Bacon in Moscow.

Life is too short to listen to dull plays on Radio 3, or so I thought.

That’s why I missed Bacon in Moscow in January, an omission rectified over supper last night thanks to iPlayer. It reminded me of the film about Coral Browne touring Russia in 1958 and meeting Guy Burgess in Moscow. Written by Alan Bennett, directed by John Schlesinger, with Alan Bates as Guy Burgess and Coral Browne playing her younger self An Englishman Abroad is a gem and not too long at one hour, on the nose.

I have got a new MacBook with a slightly bigger screen and more pixels; it is a skinny, super model and as a result there is no room for a DVD player, so I bought that as an extra to plug in. I know it would be cheaper to buy a TV but I couldn’t bear to have a microwave and a TV cluttering up the kitchen. So that’s how I will re-watch An Englishman Abroad.

But I digress, the radio play originated as a book by James Birch, the gallery owner who arranged the Bacon exhibition in Moscow. Birch gave Grayson Perry his first exhibition in 1983 and put on Gilbert & George shows in Moscow and Beijing, so he’s no slouch. He first met Francis Bacon when he was a child on holiday in a cottage at Fingringhoe in Essex (where I have been bird watching) which explains the connection. Bacon was visiting friends who lived nearby.
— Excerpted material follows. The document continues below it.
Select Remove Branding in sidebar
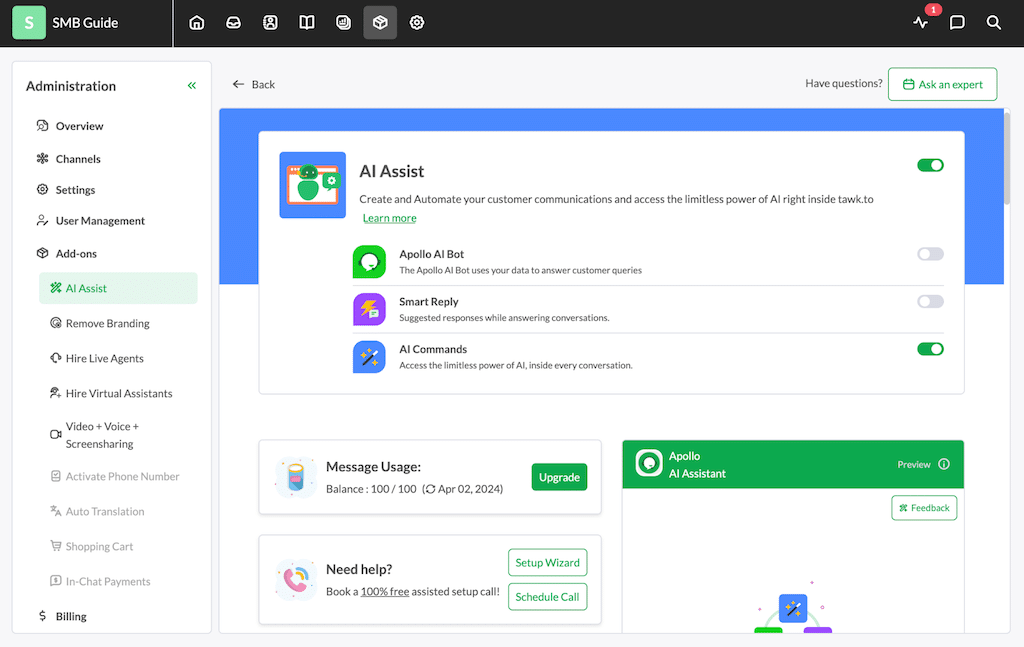 (x=108, y=323)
If you hear the play you will be struck by Bacon’s affected, strangulated voice and imagine it to be a bit OTT. Timothy Spall plays Bacon and actually gets Bacon’s voice pitch perfect because of many afternoons in the 1970s spent drinking with him at the Colony Room. Bacon was brought up in Ireland where his father was an unsuccessful trainer. In the play he remembers shadowy figures of IRA men flitting through the woods and his mother’s refusal to sit with her back to a window. I remember my grandfather having the same aversion. If you use BBC iPlayer it is ninety minutes well invested.